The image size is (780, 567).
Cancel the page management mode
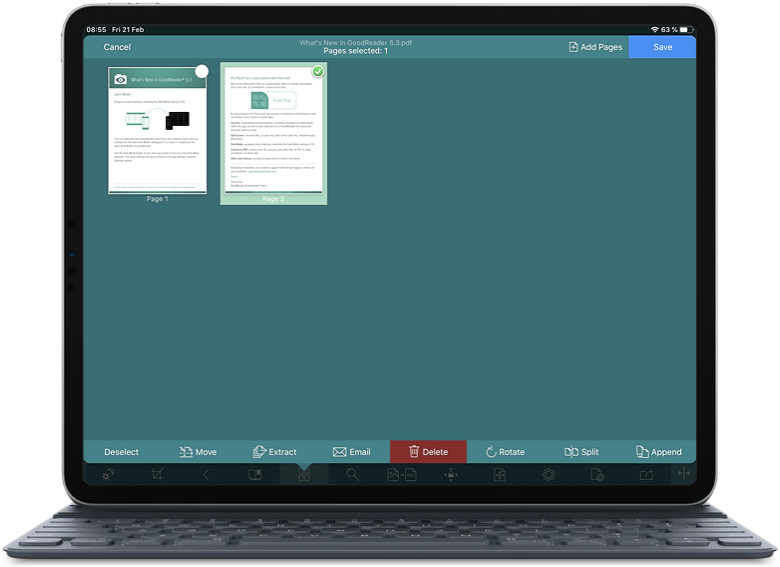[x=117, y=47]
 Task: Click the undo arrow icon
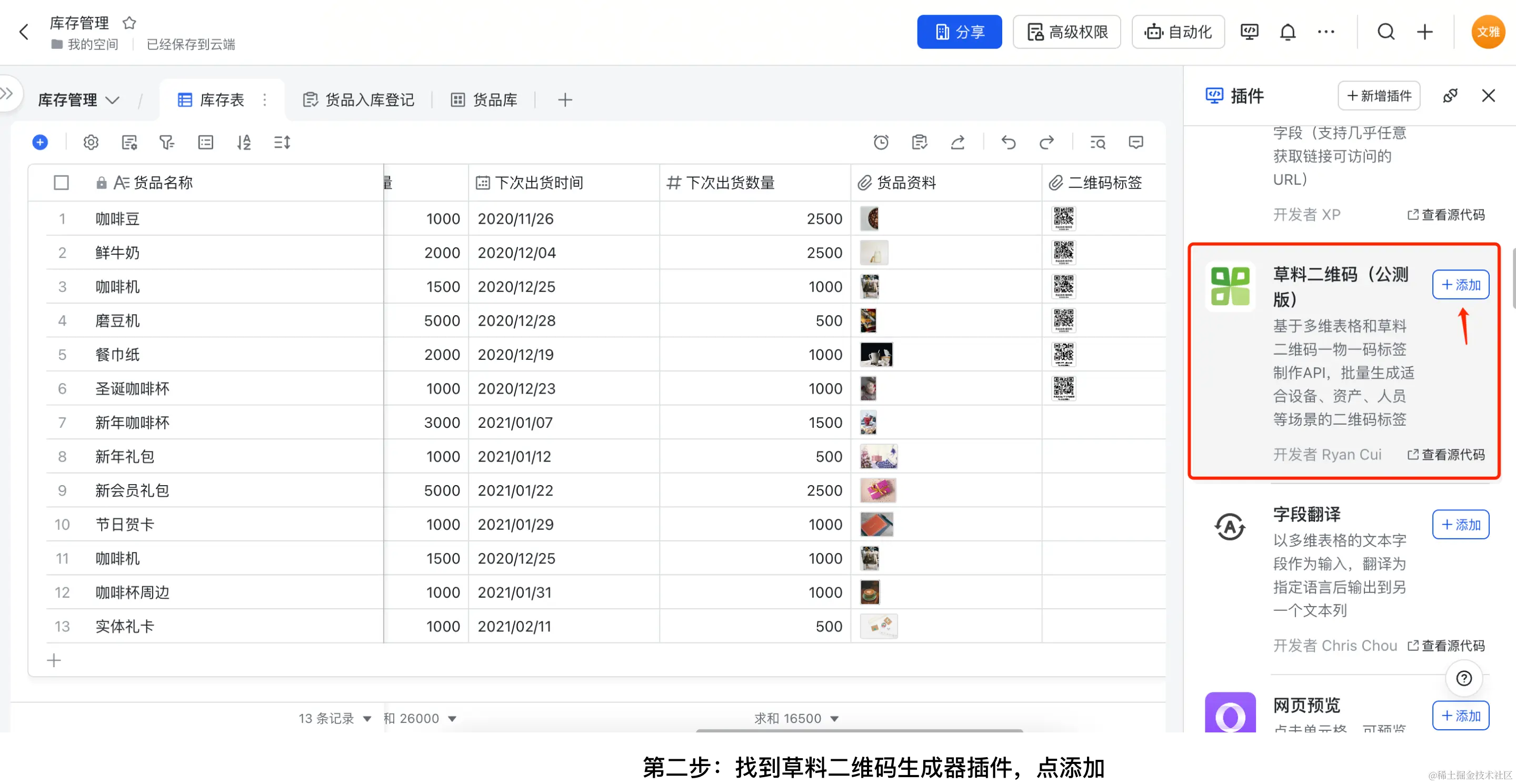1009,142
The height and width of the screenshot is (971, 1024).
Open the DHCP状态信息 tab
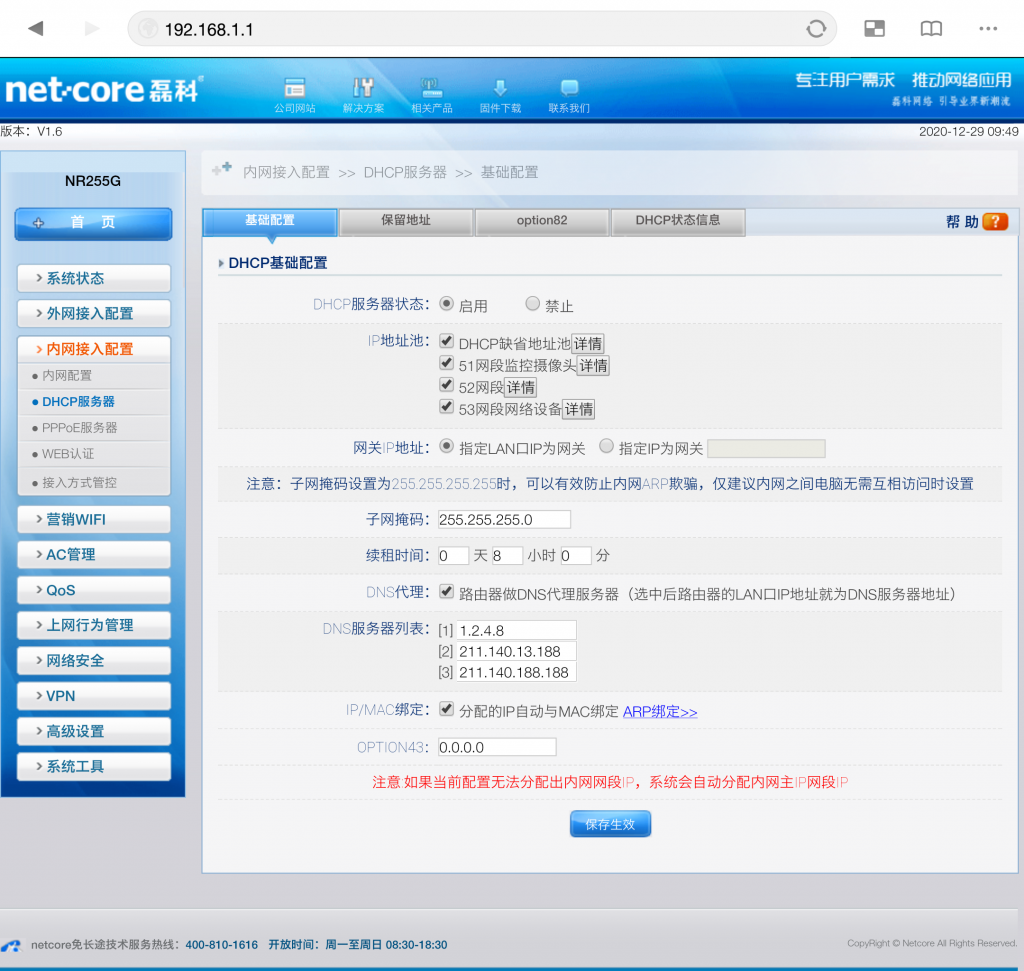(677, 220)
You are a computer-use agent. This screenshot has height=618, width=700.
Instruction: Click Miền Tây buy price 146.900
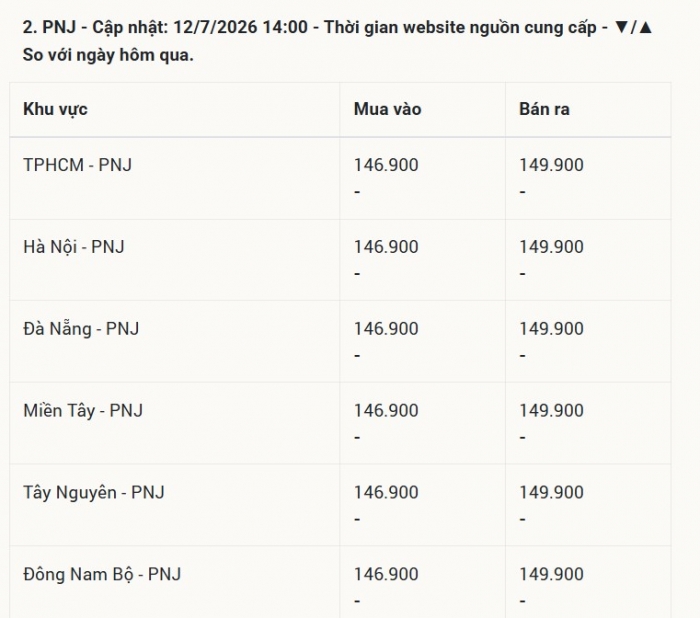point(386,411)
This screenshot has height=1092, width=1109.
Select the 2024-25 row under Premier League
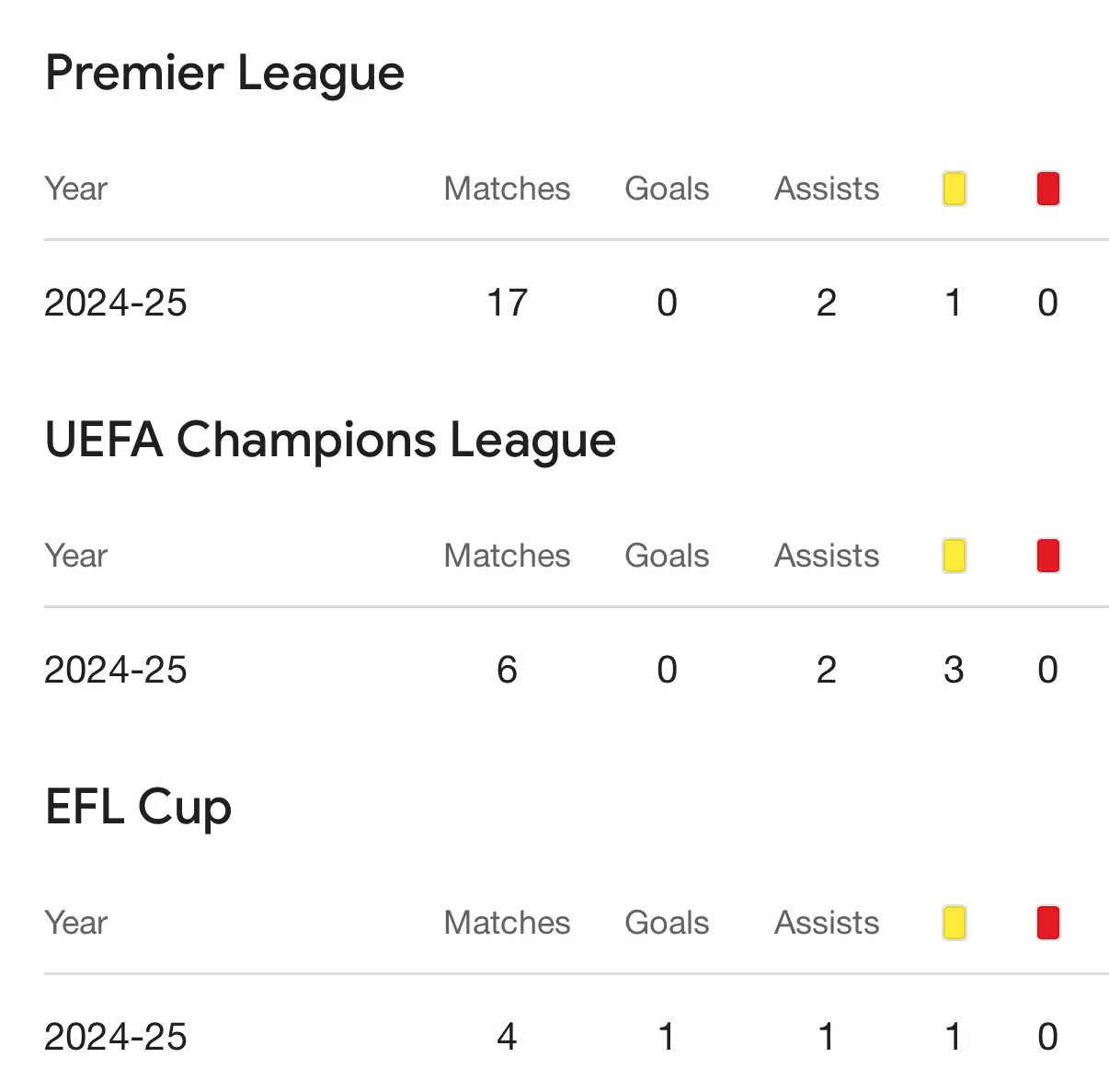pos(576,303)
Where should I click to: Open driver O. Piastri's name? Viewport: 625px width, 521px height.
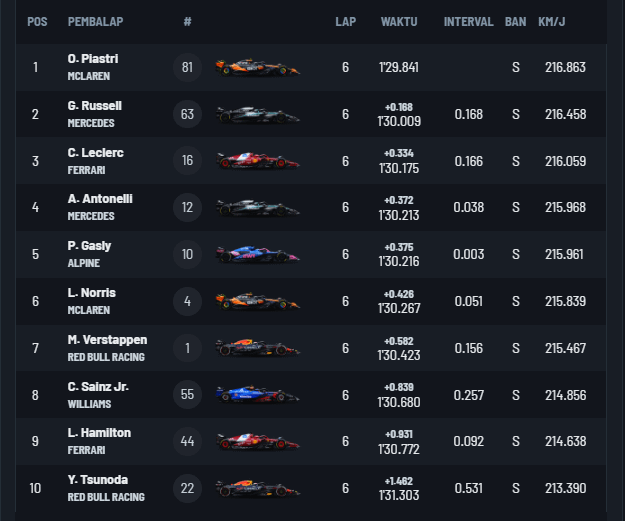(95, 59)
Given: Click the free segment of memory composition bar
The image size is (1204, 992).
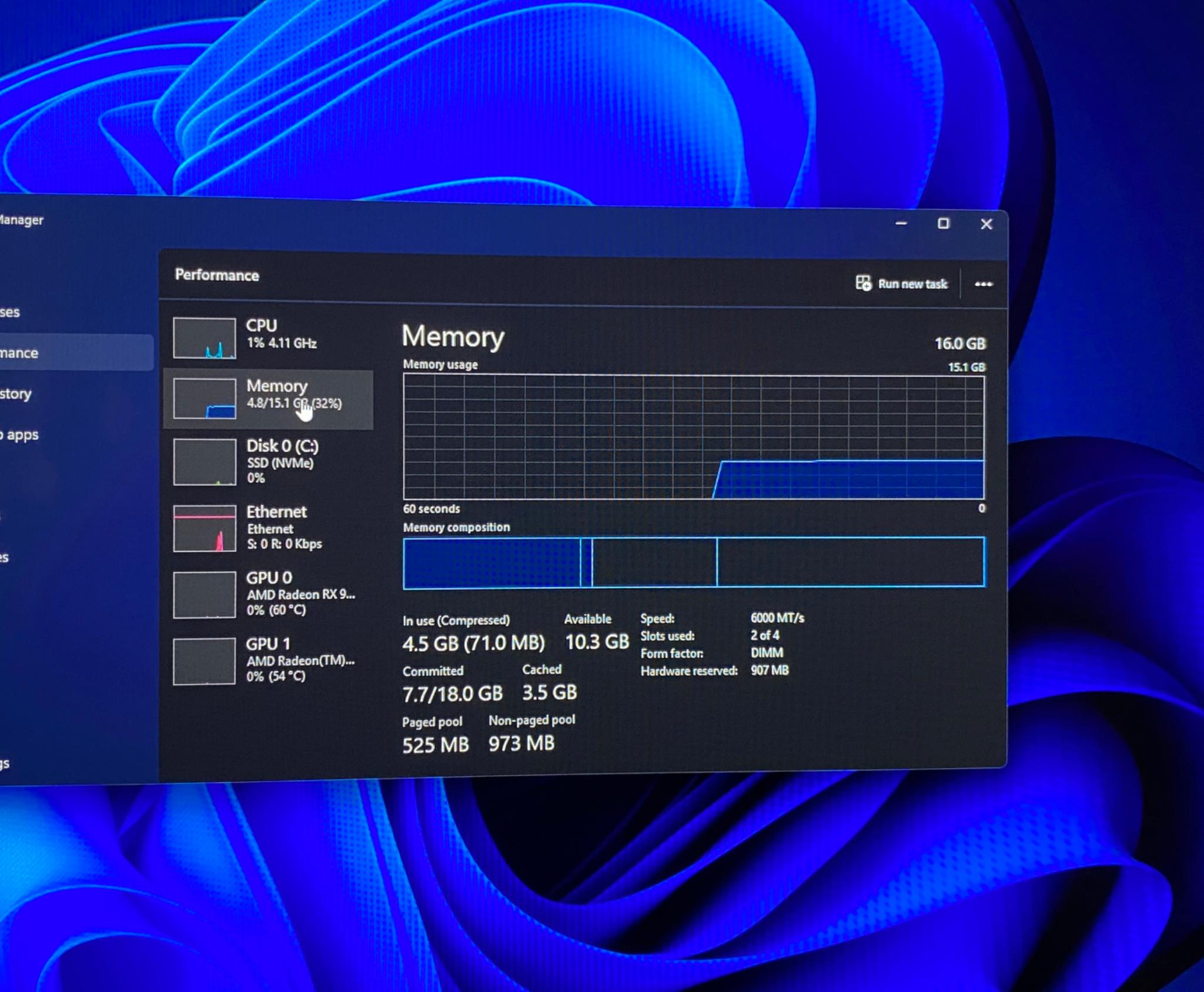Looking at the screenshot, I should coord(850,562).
:::::
__What this task involves__: Can you output the rows as a two-column CSV with the columns instruction and location? Begin at the line that contains "The height and" and continue through the last row. Give one line per row, put each value in a single quoted field with line breaks turned into spaces, and leave out the pictures.

__Correct answer__:
instruction,location
"The height and width of the screenshot is (971, 1024). Open the DHCP状态信息 tab","(677, 220)"
"You are a computer-use agent. This screenshot has height=618, width=700. Instruction: Click Miền Tây buy price 146.900","point(386,411)"
"This screenshot has height=1092, width=1109. Select the 2024-25 row under Premier League","pos(576,303)"
"Where should I click to: Open driver O. Piastri's name? Viewport: 625px width, 521px height.","(95, 59)"
"Given: Click the free segment of memory composition bar The image size is (1204, 992).","Looking at the screenshot, I should coord(850,562)."